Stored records
────────────────────────────────────────

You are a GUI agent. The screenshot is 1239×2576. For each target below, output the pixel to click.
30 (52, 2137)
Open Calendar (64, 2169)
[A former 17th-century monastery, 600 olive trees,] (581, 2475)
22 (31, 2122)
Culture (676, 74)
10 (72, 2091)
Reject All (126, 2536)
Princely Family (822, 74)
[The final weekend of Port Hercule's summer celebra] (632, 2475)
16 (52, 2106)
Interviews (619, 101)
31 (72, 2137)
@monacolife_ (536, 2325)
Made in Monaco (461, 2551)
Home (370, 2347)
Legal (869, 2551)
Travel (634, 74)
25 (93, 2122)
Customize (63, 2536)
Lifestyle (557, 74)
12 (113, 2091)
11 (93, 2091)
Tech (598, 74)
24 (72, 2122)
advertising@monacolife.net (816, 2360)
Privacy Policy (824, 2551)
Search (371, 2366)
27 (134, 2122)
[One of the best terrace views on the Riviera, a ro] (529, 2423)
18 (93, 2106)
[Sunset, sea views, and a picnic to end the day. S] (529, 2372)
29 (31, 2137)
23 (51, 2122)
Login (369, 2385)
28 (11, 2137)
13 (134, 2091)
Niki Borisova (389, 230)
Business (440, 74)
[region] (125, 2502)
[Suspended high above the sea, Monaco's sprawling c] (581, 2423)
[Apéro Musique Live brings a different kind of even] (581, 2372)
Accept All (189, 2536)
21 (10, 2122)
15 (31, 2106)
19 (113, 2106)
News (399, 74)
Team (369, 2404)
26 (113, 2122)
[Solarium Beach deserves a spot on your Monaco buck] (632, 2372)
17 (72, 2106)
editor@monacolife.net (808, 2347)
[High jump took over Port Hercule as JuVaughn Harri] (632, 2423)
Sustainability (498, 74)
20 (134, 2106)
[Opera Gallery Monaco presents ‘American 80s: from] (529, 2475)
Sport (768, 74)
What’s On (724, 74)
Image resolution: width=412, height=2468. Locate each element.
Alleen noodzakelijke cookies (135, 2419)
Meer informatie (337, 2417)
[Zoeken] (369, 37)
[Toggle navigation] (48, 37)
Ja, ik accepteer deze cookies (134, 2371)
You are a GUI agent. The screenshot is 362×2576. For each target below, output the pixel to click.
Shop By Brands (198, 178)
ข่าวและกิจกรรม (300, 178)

────────────────────────────────────────

Your goal
Every line that contains the string "screenshot" should be copied from the entries.

Final answer
You are a GUI agent. The screenshot is 1239×2576. For each target below, output the pixel to click.
You are a GUI agent. The screenshot is 362×2576. For each target below, output the pixel to click.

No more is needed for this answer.